1 Cet entretien est paru dans le numéro 91 de Sedes Sapientiæ (mars 2005) et en version abrégé dans L' homme nouveau, n° 1337 du 2 janvier 2005.
2 « Missa est actus altius contemplationis quod possit esse », Quadragesimale, sermo 39, Sabbato post Oculi, Sancti Vincentii Ferrerii Opera, studio Caspari Erhard, Augustæ Vindelicorum, MDCCXXIX, p. 124 D.
3 Dialogue, ch. 158, trad. Hurtaud, t. 2, Paris, Téqui, 1976, p. 273.
4 Marcelle Dalloni, Le Père Vayssière, biographie et textes spirituels, Paris, Alsatia, 1957, p. 166.

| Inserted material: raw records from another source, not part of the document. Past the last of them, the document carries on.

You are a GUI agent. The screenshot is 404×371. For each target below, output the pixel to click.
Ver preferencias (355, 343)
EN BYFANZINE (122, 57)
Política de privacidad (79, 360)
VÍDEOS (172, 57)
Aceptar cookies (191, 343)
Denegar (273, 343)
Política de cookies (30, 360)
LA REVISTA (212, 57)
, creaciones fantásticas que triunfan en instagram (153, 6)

5 L’Idiot, IIIe partie, ch. 5, Paris, Hachette, 1972, t. 2, p. 100 ; cité par Jean-Paul II, Lettre aux artistes du 4 avril 1999, in La Documentation catholique, n° 2204, p. 458, note 25.
6 Journal d’un curé de campagne, Paris, Plon, 1936, p. 259.
7 Thomas de Vio Cajetan, Commentaire sur la Somme de théologie de saint Thomas d’Aquin, in IIam IIæ, q. 103, a. 4.
8 Traité de la vraie dévotion à Marie, n° 21.
9 Règle de saint Augustin.
10 Concile Vatican II, Constitution Sacrosanctum Concilium sur la liturgie, n° 116.
11 Dialogue, ch. 158, op. cit., p. 275.
12 Somme contre les Gentils, I, 1.
13 Pour la sainte Eglise romaine, Paris, éd. du Cèdre, 1976, p. 24.
14 Abbé V.-A. Berto, Principes de la direction spirituelle, Paris, éd. du Cèdre, 1951, renvoyant à la Somme de théologie, II II, q. 104, a. 5, ad 2.